正しさと言う幻想の煌めき「コンクリート・レボルティオ〜超人幻想〜」水島精二(監督)/會川昇(脚本・原作)/ボンズ/感想

 年も明け、録り溜めたアニメもほぼ消化し、ようやく新番を落ち着いて観れる時期になった今頃、コンクリート・レボルティオの1期を観終わった。そもそも分割2クールだと思って居なかった為、少し肩透かしを喰らった感じである。今週も放送されると普通に思っていたのだ(間抜け)


 それはともかく、世界観が作り込まれていて登場人物も複雑に絡み合い、正しさとは?と僕らに問いかける構成になっているのが本当に熱いアニメだった。学生運動が盛んだった昭和をベースに考えられた世界だから、これだけまとまりを感じる物に仕上がっているのだろう。

 血気盛んな若者達が己の正しさを信じ、信念と真実の前に傷つき倒れて行く時代に、人知を超える力を持つ超人が大勢存在するという設定の中で、その力に翻弄される超人と超人では無い人々の物語が紡がれて行くのだが、僕らがよく知る○ルトラマンのように人間と共生して悪の宇宙人と戦う者、助けを求める者を純粋な心で見極め何処の誰であろうと救おうとする少女型ロボット、悪の組織に殺されサイボーグとして蘇り法を守ろうとする刑事、超人を悪用する人間達の悪事を白日の下に晒す為には手段を問わない超人まで、挙げればキリが無いほど繊細な正義に溢れていて胸が何度と無く締め付けられる。
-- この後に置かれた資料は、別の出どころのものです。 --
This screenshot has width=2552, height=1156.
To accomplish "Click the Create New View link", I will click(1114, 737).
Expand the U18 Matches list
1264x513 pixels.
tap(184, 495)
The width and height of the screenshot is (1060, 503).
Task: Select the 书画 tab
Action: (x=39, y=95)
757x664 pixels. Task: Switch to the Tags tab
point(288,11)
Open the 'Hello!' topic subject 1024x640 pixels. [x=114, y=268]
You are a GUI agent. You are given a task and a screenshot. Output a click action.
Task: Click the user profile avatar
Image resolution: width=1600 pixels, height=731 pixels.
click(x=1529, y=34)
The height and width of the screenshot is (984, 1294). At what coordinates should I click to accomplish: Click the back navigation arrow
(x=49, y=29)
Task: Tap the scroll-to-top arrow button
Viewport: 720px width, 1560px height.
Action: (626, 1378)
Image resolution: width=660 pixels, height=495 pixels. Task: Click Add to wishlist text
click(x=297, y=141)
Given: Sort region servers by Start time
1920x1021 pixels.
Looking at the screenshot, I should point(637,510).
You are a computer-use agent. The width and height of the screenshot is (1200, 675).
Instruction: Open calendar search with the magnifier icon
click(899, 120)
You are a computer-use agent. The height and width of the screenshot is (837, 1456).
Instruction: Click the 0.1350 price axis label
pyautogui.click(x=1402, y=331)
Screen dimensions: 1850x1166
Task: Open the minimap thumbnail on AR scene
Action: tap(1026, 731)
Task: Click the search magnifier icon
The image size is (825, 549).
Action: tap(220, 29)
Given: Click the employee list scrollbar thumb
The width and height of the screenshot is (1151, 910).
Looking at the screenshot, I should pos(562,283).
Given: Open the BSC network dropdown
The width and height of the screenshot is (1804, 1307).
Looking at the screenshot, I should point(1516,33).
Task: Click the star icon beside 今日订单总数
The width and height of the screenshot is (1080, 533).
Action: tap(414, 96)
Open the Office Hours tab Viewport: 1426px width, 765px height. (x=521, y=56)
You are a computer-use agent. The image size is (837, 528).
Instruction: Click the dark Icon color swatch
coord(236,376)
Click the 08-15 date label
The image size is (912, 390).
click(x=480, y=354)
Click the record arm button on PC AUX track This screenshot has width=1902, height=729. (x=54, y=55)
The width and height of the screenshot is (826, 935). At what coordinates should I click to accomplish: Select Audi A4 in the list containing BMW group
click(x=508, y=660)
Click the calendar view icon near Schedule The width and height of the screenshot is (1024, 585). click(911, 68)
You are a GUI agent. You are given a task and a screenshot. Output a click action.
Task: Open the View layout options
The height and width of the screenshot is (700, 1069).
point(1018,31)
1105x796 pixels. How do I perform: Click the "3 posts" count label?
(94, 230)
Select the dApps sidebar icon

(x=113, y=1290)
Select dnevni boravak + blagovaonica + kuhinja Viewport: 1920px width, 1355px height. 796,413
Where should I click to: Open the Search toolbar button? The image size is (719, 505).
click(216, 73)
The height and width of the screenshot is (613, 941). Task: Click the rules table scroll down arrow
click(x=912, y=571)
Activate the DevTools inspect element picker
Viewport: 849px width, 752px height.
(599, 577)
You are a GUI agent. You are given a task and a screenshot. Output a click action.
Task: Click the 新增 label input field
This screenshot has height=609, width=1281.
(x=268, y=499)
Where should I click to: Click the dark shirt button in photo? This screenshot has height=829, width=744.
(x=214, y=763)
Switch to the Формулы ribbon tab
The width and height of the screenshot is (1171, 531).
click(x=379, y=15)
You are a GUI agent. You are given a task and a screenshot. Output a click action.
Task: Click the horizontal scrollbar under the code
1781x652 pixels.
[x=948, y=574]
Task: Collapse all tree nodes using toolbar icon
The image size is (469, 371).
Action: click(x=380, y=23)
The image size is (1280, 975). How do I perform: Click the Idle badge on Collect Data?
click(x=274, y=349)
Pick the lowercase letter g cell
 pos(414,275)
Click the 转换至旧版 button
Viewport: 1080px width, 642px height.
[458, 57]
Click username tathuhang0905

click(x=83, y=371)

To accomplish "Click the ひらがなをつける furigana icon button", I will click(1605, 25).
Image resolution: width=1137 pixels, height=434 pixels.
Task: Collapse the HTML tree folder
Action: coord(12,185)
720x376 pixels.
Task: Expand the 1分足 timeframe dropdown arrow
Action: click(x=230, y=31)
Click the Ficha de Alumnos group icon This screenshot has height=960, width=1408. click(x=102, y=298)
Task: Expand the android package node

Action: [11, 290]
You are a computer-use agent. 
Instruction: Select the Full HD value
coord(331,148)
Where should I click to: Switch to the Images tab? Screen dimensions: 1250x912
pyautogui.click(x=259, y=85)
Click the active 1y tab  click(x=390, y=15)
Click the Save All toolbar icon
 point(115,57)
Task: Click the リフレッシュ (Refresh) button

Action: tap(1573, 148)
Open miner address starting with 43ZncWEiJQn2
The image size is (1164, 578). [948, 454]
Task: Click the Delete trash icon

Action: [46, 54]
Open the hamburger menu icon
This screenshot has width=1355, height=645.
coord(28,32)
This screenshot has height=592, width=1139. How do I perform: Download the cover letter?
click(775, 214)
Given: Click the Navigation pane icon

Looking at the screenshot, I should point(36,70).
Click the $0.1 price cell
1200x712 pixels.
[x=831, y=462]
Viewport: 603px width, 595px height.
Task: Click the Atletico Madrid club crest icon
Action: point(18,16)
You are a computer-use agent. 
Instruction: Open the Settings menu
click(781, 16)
『正しいのに間違っている』この遣る瀬無さが沁みるのだ。




 それぞれの正義がぶつかり合う展開を下支えしている要素の固め方がとても上手い作品だと思う。で無ければ、魔女っ子に怪獣に巨大ロボに宇宙人にオバケまで同じ世界観に収めるなど到底叶わないはずだ。超人達の個性を出すため、大勢のクリエーターをキャラ原案に起用し、哀川翔さんがここは自分がやっても駄目だと言う話は違う脚本家に依頼したりもしているし、強烈な個性の群れを殺さず活かしまとめ上げる為、監督は相当頭を悩ませているのではなかろうか?物語の性質上、一つの話の中で時系列が前後する演出が用いられているから、相当始めから構成を入念に練る必要があったはずだ。原作・脚本を担当する會川昇さんの中で物語がかなり固まっていたからこそ、これだけ一本筋が通った世界観に仕上がっているのかもしれない。

 大勢のアーティストが参加してる音楽面も含め、ここまでごった煮でありながら破綻しない世界観の懐の広さは素晴らしいの一言。こんな素敵なレトロフューチャーがまだ1クールも愉しめるなんて、幸せ過ぎる話だ。分割2クールで直ぐに見れないのは寂しいけれど、制作期間を十分に取るということは、ちゃんと作品が温まった状態で僕らに届くということでもあるし、けして悪い話では無い。雪が融け、桜の話題が日本中を駆け巡るその時まで、BDや前日譚に当たる會川昇さん執筆の「超人幻想 神化三六年」を味わい尽くしたいものだ。


















 追伸、コンレボの善悪の描き方は『超人ロック』に通ずる物があり、同作が大好きな僕には本当にツボだった。ついでと言ってはなんだが、コンレボを気に入った方は「超人ロック」も読んで見てはいかがだろう?